** Material to process follows **

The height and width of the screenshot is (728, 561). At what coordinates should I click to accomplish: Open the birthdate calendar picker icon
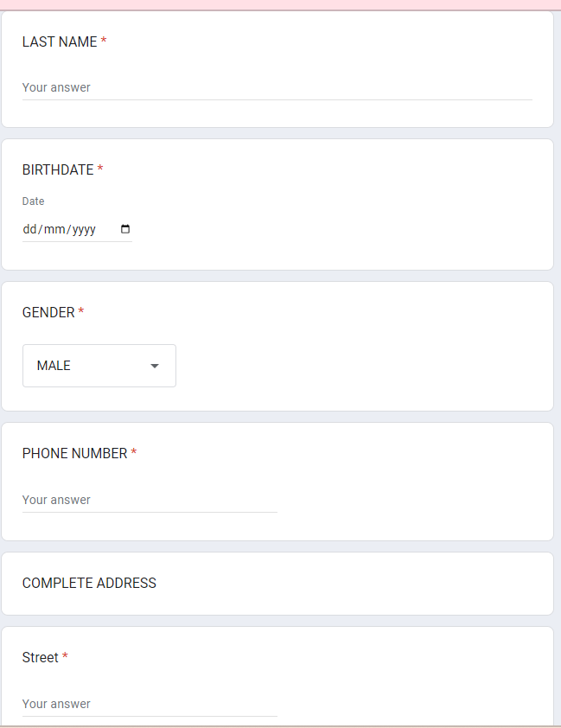coord(125,230)
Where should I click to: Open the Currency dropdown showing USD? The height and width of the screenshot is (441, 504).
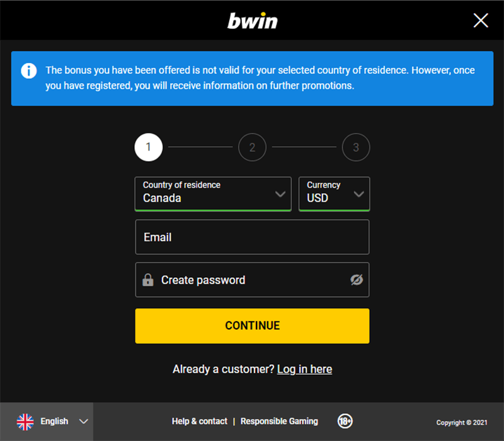[359, 194]
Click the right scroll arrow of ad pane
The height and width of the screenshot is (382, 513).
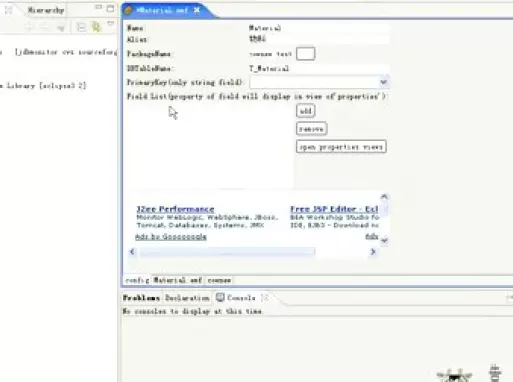click(373, 252)
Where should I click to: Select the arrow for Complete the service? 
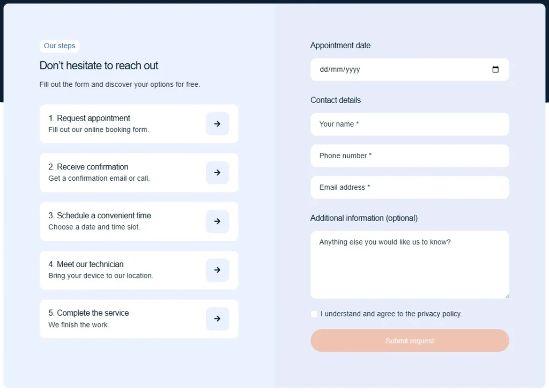click(217, 319)
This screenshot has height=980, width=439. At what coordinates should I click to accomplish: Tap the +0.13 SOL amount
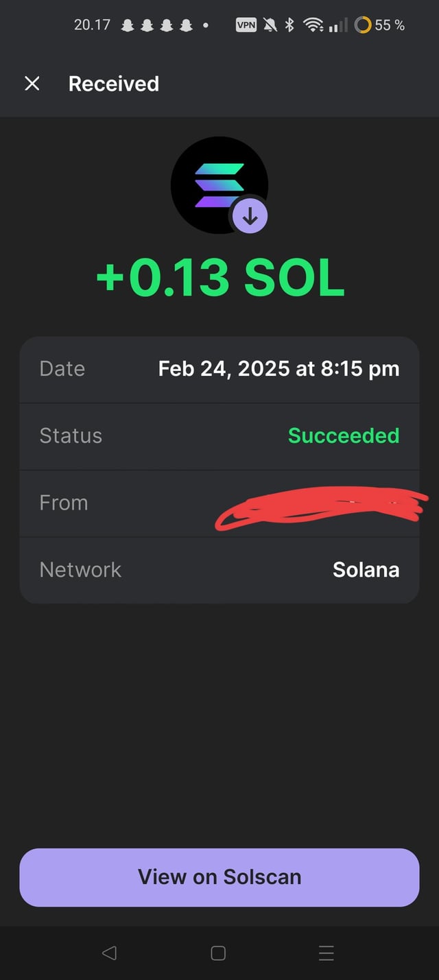[220, 278]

** End of Material to process **

*Activity*:
Restate the records above verbatim. Pictures stay out.

*Answer box*:
The height and width of the screenshot is (728, 561). At what coordinates should I click to accomplish: Open the birthdate calendar picker icon
coord(125,230)
Where should I click to: Open the Currency dropdown showing USD? The height and width of the screenshot is (441, 504).
[359, 194]
Click the right scroll arrow of ad pane
The height and width of the screenshot is (382, 513).
click(373, 252)
Where should I click to: Select the arrow for Complete the service? 
click(217, 319)
This screenshot has height=980, width=439. At what coordinates should I click to accomplish: Tap the +0.13 SOL amount
[220, 278]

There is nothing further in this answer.